→ **What is needed**
Repeat word for word the part of the column on Piketty and the rich that runs between "Hot topics this" and "Hilton's meeting rooms.", inclusive.

→ **Passage provided**
★ ★ ★
McManus: Why the rich are rattled

The Milken Institute Global Conference, an annual gathering of investment bankers plus a smattering of social entrepreneurs, scientists and Hollywood stars, is a sea of expensive suits and beautiful shoes — a convention not of the top 1 percent but of the top 0.1 percent.

Hot topics this year included some you would expect: the outlook for the world economy, ways to make new fortunes in finance and energy, the prospects for disruptive innovation in technology and medicine.

But there was also a lot of talk at the conference this week about a 656-page book on inequality. Thomas Piketty, a French economist who thinks the increasing concentration of wealth threatens democratic societies, didn't attend the Milken gathering, but his message — and his conclusion that the solution is to tax the assets of the rich — rattled through the Beverly Hilton's meeting rooms.

Piketty's argument boils down to this: Economic history suggests that the golden years that followed World War II and the technology boom of the 1990s were exceptions and that the kind of slow growth we're seeing now is more normal.

During periods of slow growth, he posits, income grows slowly for all but the top 1 percent. But investments are another matter; on average, they grow faster than the economy.

These days, we'd be delighted to see the U.S. economy grow by 3 percent a year, but anyone with investments expects them to grow at least 4 percent a year (and, of course, hopes for more).

When wealth grows faster than income, so does the gap between rich and poor. Those with wealth will see their assets grow ever larger, while those who have little or no wealth will miss out.

There was no real disagreement at the Milken conference with Piketty's premise.

As Alan Schwartz, chairman of Guggenheim Partners and a charter member of the 1 percent, put it, "If society doesn't think it's a fair game, it will not work, no matter what we think. &‘Let them eat cake' didn't work so well in France."

Still, it's striking that a 656-page economics treatise is commanding such a large share of public debate at the moment — especially from people who are unlikely to ever read it. (In fact, it's not as daunting as it looks, especially if you stick to the easy chapters at the beginning and the end and skip the denser economics in the middle, as I did.)

Piketty has clearly found our not-so-sweet spot. Perhaps it's that, on some level, we're all finally worried — rich and poor alike — that, as he warns, the growing inequality is likely to create resentment and class warfare.
★ ★ ★
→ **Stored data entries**
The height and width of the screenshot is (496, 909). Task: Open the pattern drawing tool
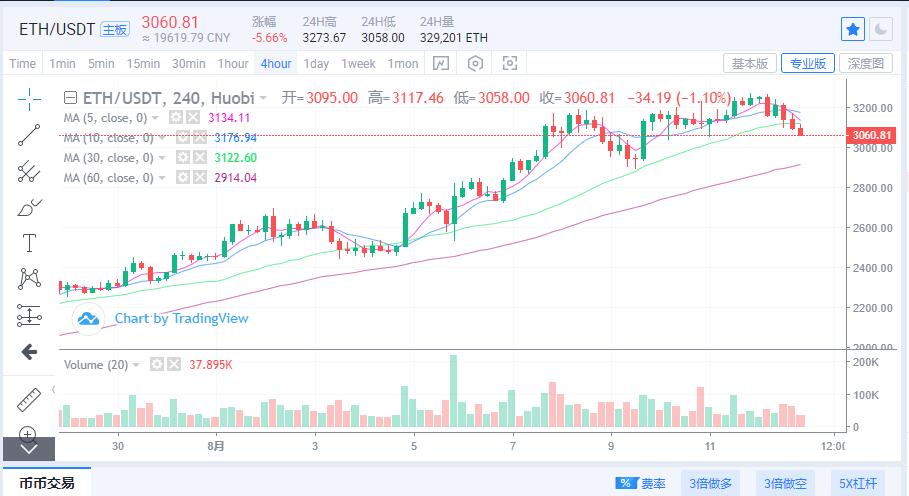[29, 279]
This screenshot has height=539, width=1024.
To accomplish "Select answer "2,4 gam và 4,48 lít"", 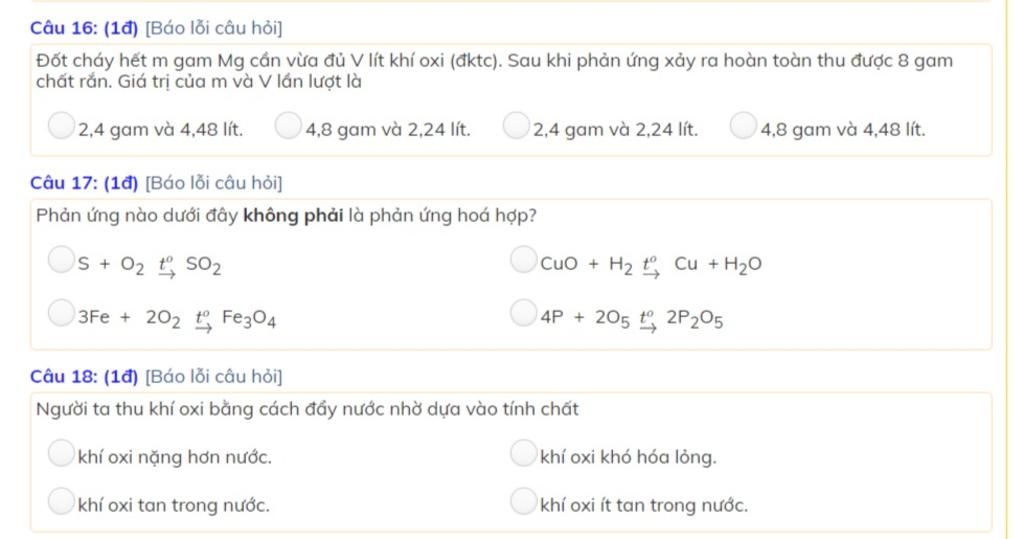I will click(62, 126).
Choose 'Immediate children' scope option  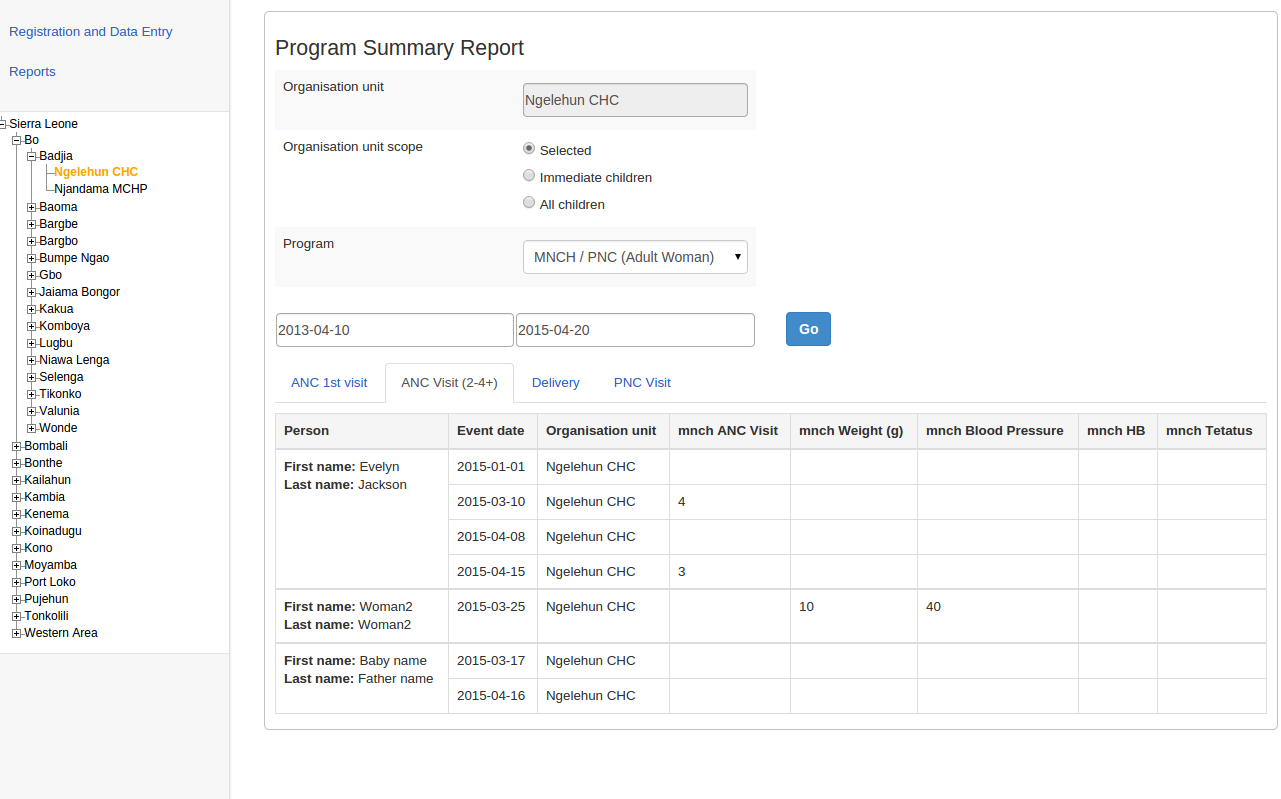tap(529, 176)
★ ★ ★
→ **Answer for the task**
Hot topics this year included some you would expect: the outlook for the world economy, ways to make new fortunes in finance and energy, the prospects for disruptive innovation in technology and medicine.

But there was also a lot of talk at the conference this week about a 656-page book on inequality. Thomas Piketty, a French economist who thinks the increasing concentration of wealth threatens democratic societies, didn't attend the Milken gathering, but his message — and his conclusion that the solution is to tax the assets of the rich — rattled through the Beverly Hilton's meeting rooms.